Без конца и без краю мечта…
Ахматова была уже знаменита, — по крайней мере в том смысле знаменита, в каком Маллармэ, беседуя с друзьями, употребил это слово по отношению к Виллье де Лиль Адану: «Его знаете вы, его знаю я… чего же больше?» В тесном кругу приверженцев новой поэзии о ней говорили с восхищением. Гумилев, ее муж, на первых порах относился к стихам Анны Андреевны резко отрицательно, будто бы даже «умолял» ее не писать, — и вполне возможно, что тут к его оценке безотчетно примешались соображения и доводы личные, житейские. Не литературная ревность, нет, а непреодолимая, скептическая неприязнь, вызванная ощущением глубокого, коренного отличия ахматовского поэтического склада от его собственного. Признал он Ахматову как поэта, и признал полностью, без оговорок, лишь через несколько лет после брака. А «вывел ее в люди», — если такое выражение в данном случае уместно, — Кузмин, безошибочно уловивший своеобразие и прелесть ранних ахматовских стихов, как уловил это и Георгий Чулков, «мистический анархист», приятель и подголосок Вячеслава Иванова, когда-то рассмешивший пол-России вступительной фразой к большой, программной статье: «Настоящий поэт не может не быть анархистом, — потому что как же иначе?» Авторитет Кузмина был, конечно, гораздо значительнее чулковского. и главным образом именно он способствовал возникновению ахматовской славы. Помню надпись, сделанную Ахматовой уже после революции на «Подорожнике», или, может быть, на «Анно Домини», при посылке одного из этих сборников Кузмину: «Михаилу Алексеевичу, моему чудесному учителю». Однако к концу жизни Кузмина, в тридцатых годах, Ахматова перестала с ним встречаться, не знаю, из-за чего.

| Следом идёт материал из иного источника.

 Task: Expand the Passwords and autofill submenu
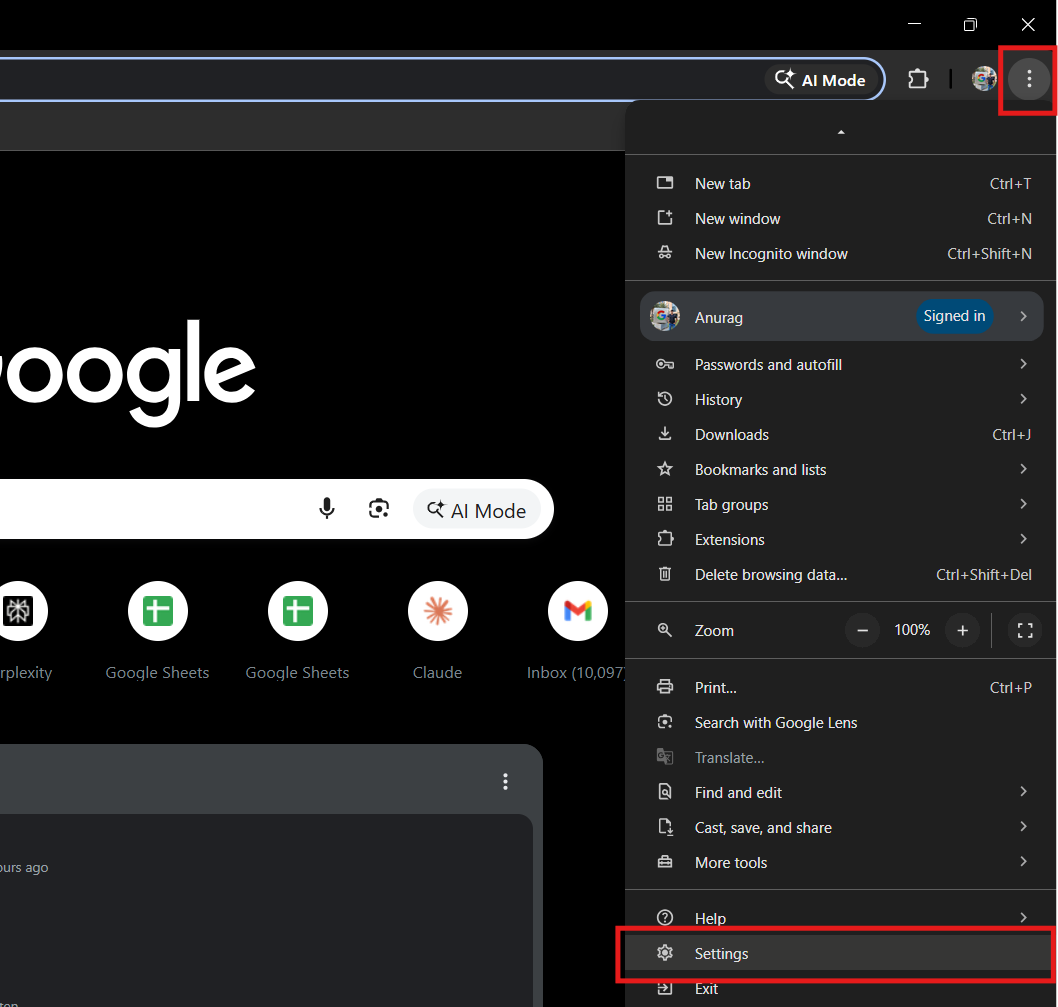[768, 364]
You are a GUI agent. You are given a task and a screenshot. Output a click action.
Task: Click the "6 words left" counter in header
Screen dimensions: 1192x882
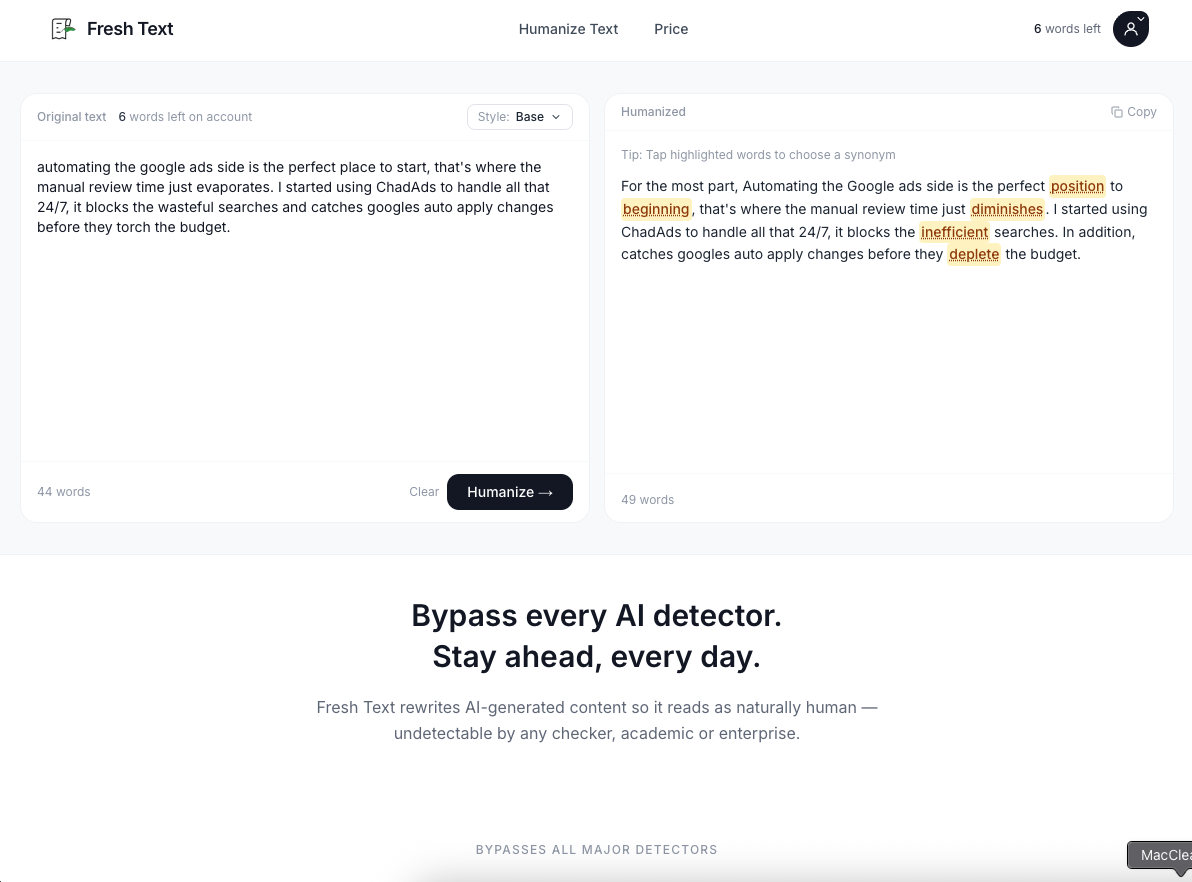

Анна Андреевна поразила меня своей внешностью. Теперь, в воспоминаниях о ней, ее иногда называют красавицей: нет, красавицей она не была. Но она была больше, чем красавица, лучше, чем красавица. Никогда не приходилось мне видеть женщину, лицо и весь облик которой повсюду, среди любых красавиц, выделялся бы своей выразительностью, неподдельной одухотворенностью, чем-то сразу приковывавшим внимание. Позднее в ее наружности отчетливее обозначился оттенок трагический: Рашель в «Федре», как в известном восьмистишии сказал Осип Мандельштам после одного из чтений в «Бродячей собаке», когда она, стоя на эстраде, со своей «ложноклассической», «спадавшей с плеч» шалью, казалось, облагораживала и возвышала все, что было вокруг. Но первое мое впечатление было иное. Анна Андреевна почти непрерывно улыбалась, усмехалась, весело и лукаво перешептывалась с Михаилом Леонидовичем Лозинским, который, по-видимому, наставительно уговаривал ее держаться серьезнее, как подобает известной поэтессе, и внимательнее слушать стихи. На минуту-другую она умолкала, а потом снова принималась шутить и что-то нашептывать. Правда, когда, наконец, попросили и ее прочесть что-нибудь, она сразу изменилась, как будто даже побледнела: в «насмешнице», в «царскосельской веселой грешнице», — как Ахматова на склоне лет сама себя охарактеризовала в «Реквиеме», — мелькнула будущая Федра. Но ненадолго. При выходе из семинария меня ей представили. Анна Андреевна сказала: «Простите, я, кажется, всем вам мешала сегодня слушать чтение. Меня скоро перестанут сюда пускать…» — и, обернувшись к Лозинскому, опять рассмеялась.